Results of a retrospective study of patients with follicular lymphoma treated with chemoimmunotherapy showed 18F-fluorodeoxyglucose (FDG) positron emission tomography/computed tomography (PET/CT) assessed at the end-of-induction therapy (EOI) was an independent predictor of disease progression. The findings from this study were published in the journal of Nuclear Medicine and Molecular Imaging.
Although FDG PET/CT is considered to be the standard procedure for staging and response assessment in Hodgkin lymphoma and most types of FDG-avid subtypes of non-Hodgkin lymphoma, its prognostic value in follicular lymphoma has not been verified.

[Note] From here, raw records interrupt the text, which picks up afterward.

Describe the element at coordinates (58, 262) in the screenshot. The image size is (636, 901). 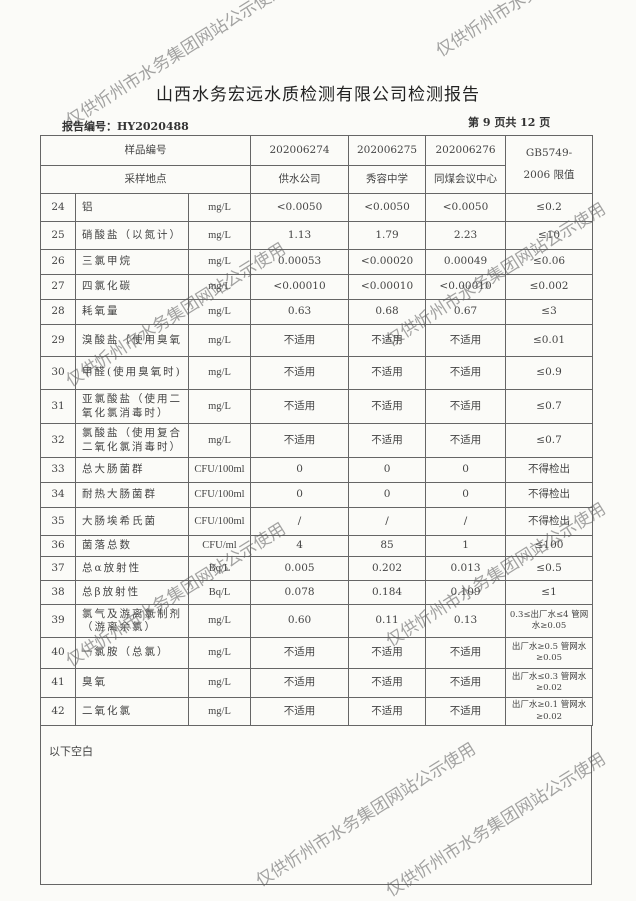
I see `row-number: 26` at that location.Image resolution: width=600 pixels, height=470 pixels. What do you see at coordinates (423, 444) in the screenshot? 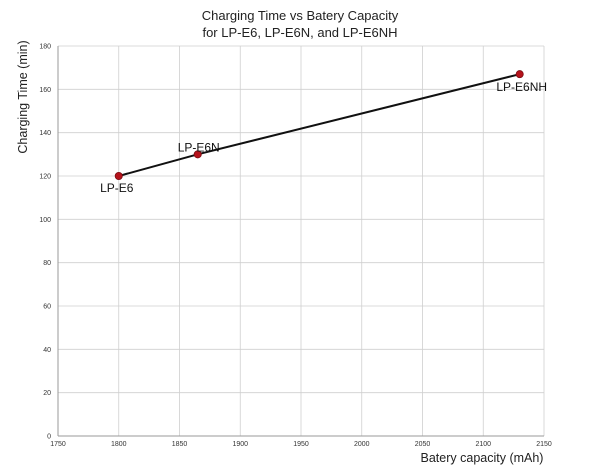
I see `x-tick-label: 2050` at bounding box center [423, 444].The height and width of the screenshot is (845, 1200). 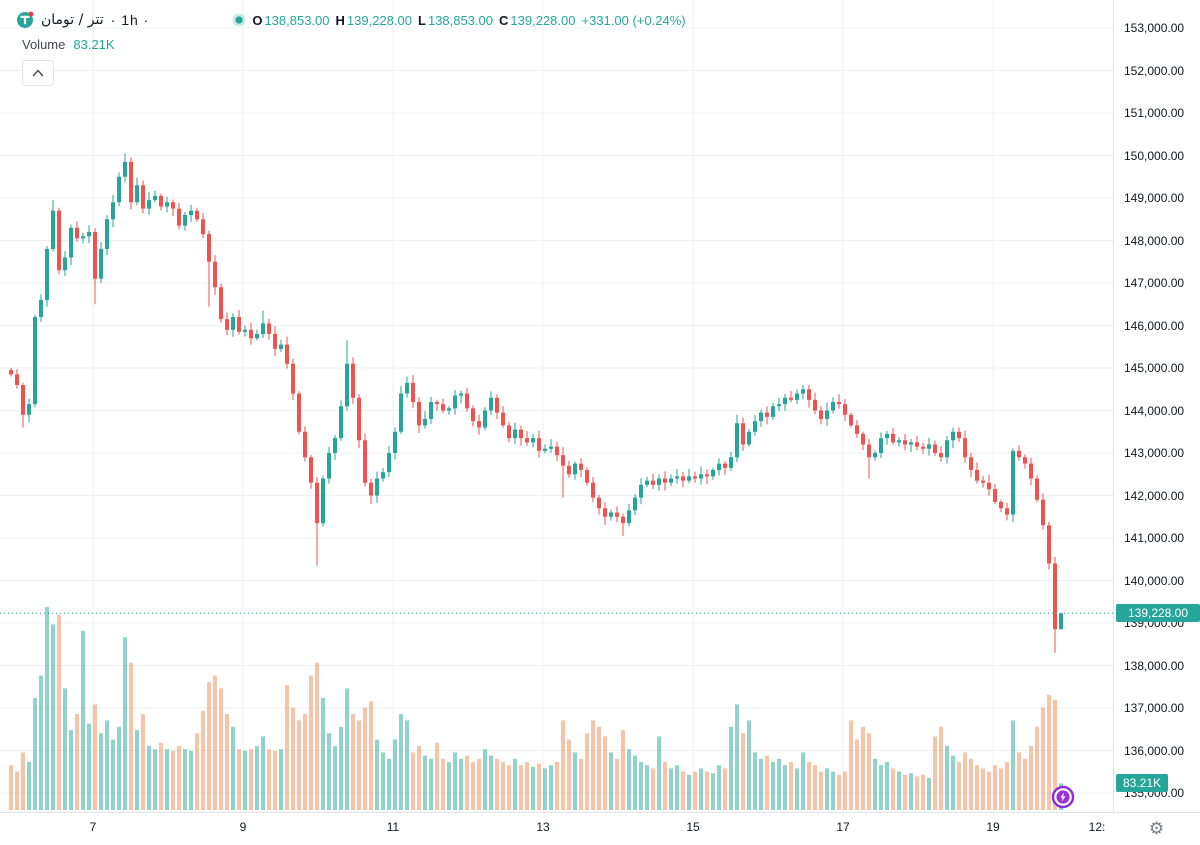 I want to click on collapse-legend-button, so click(x=38, y=73).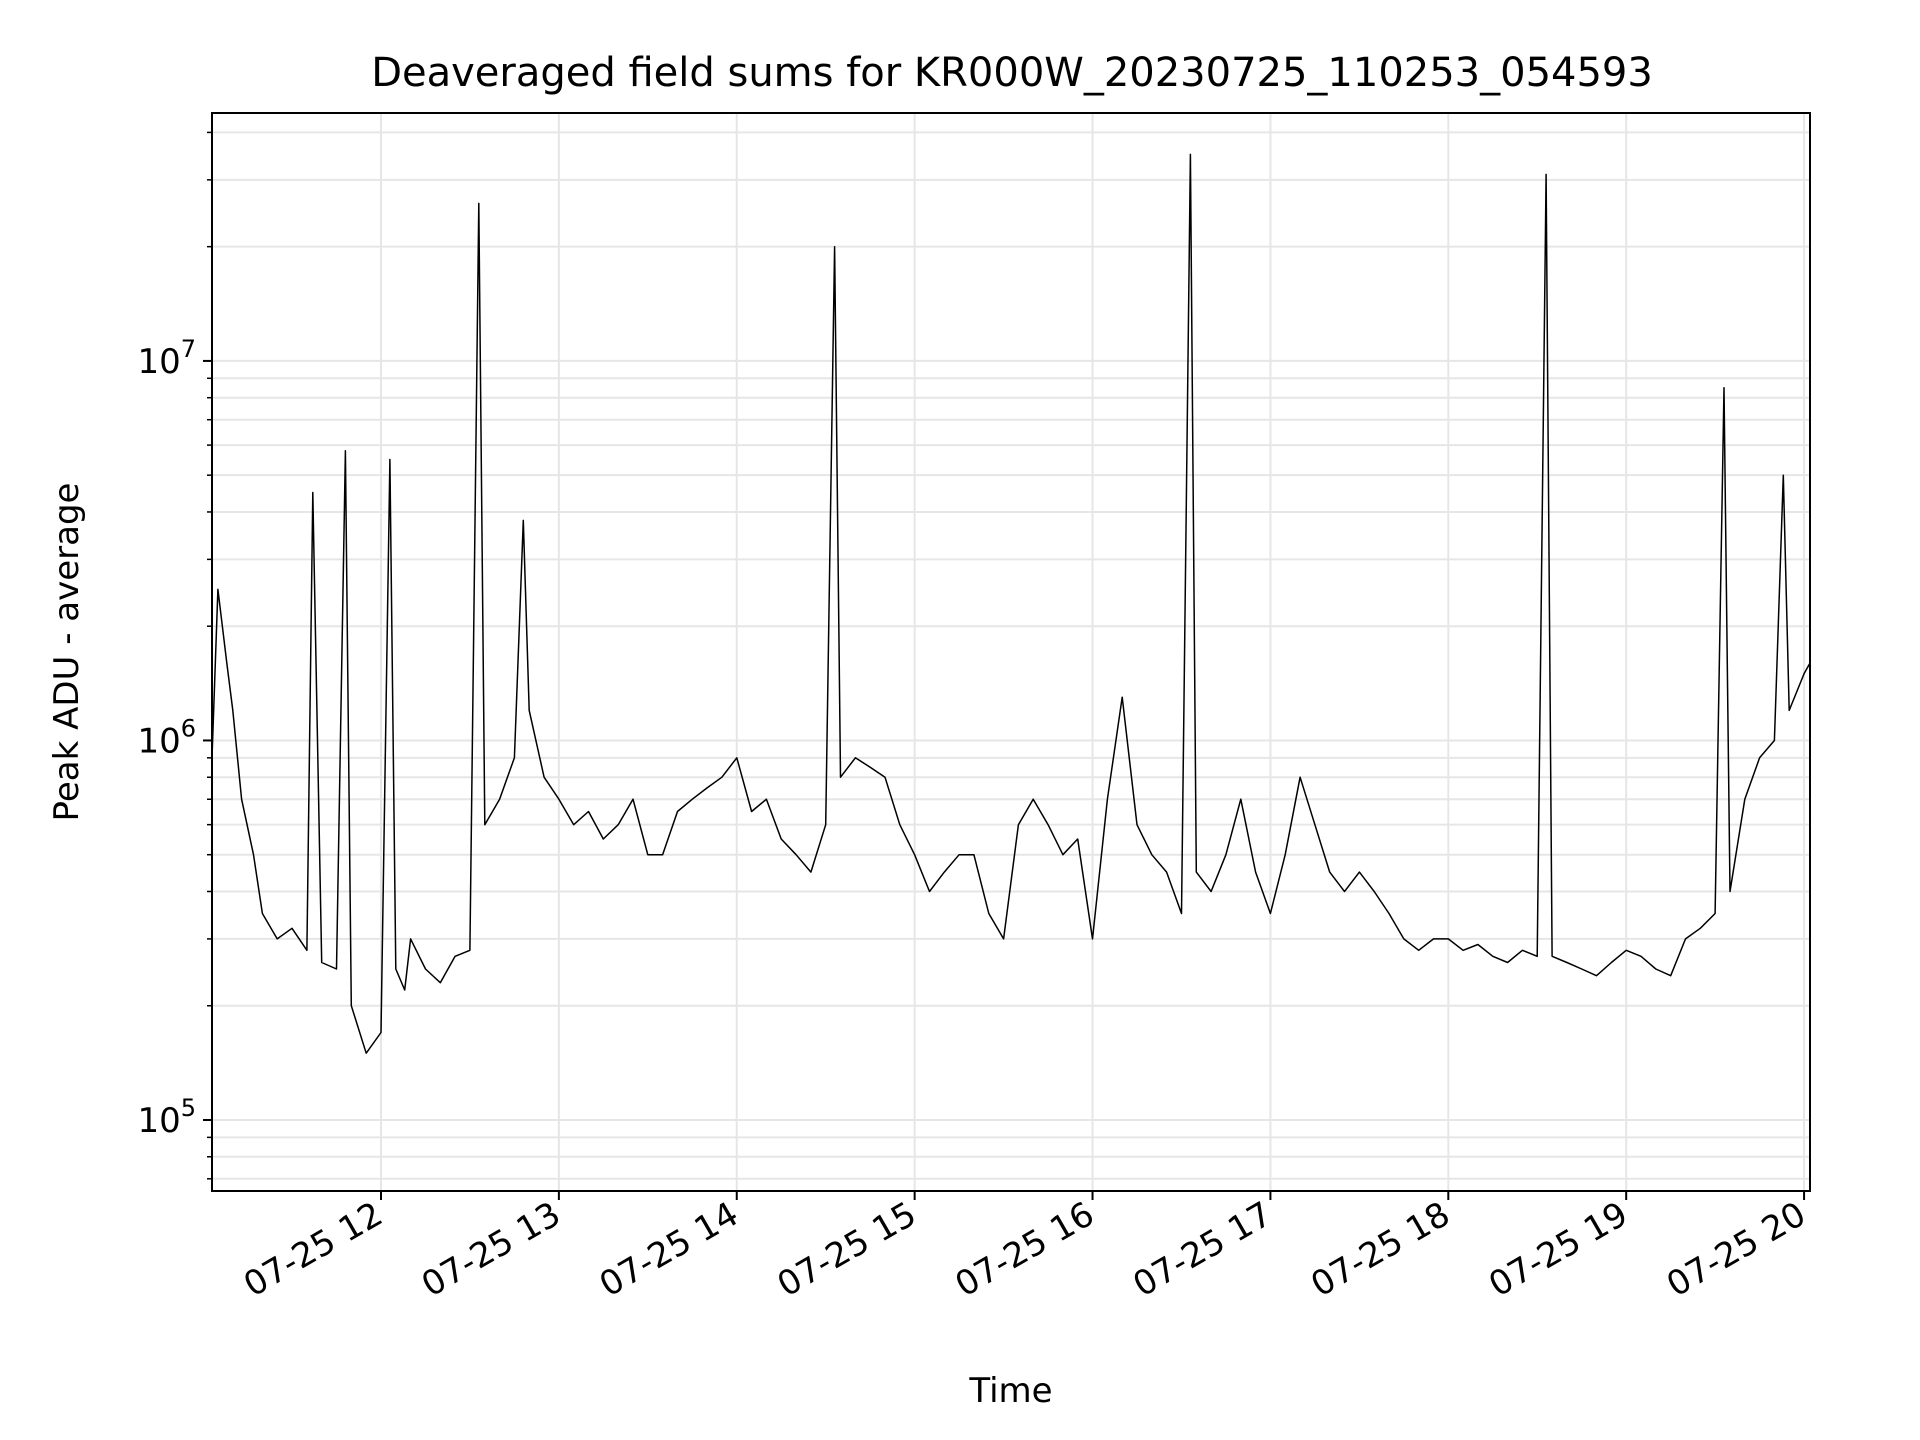 The image size is (1920, 1440). What do you see at coordinates (67, 652) in the screenshot?
I see `y-axis-label: Peak ADU - average` at bounding box center [67, 652].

This study included 33 patients with newly diagnosed follicular lymphoma treated with rituximab-based chemoimmunotherapy who had undergone PET/CT imaging scans at baseline, EOI, as well as at an interim point.
The 5-point Deauville criteria (ie, 1 – no update; 2 – uptake less than or equal to that of the mediastinum; 3 – uptake greater than the mediastinum but less than the liver; 4 – uptake moderately more than the liver; 5 – uptake markedly more than the liver or by new sites of disease) was used to interpret the results of PET/CT imaging. Patients with scores of 1, 2, or 3 were classified as PET-negative, whereas those with scores of 4 or 5 were considered to be PET-positive.
At a median follow-up of 41.6 months, the median progression-free survival (PFS) for the overall cohort was 38.8 months. At an interim assessment point, median PFS was significantly longer for PET-negative compared with PET-positive patients (55.5 months versus 39.9 months; P =.005). This difference in median PFS was even more marked when PET-negative and PET-positive patients were compared at EOI (60.5 months versus 14.2 months; P <.001). On multivariate analysis, only PET status at EOI was found to be an independent predictor of disease progression (P =.014).
Limitations of the study mentioned by the study authors included the small sample size, as well as the short follow-up, which precluded an assessment of the prognostic value of PET/CT with respect to overall survival.
In their concluding remarks, the study authors commented that “further studies are required to identify how changing treatment strategy in PET (interim)- or PET (EOI)-positive could improve outcome in follicular lymphoma.”
Boo SH, O JH, Kwon SJ, et al. Predictive value of interim and end-of-therapy 18F-FDG PET/CT in patients with follicular lymphoma. Nucl Med Mol Imaging. 2019;53(4):263-269.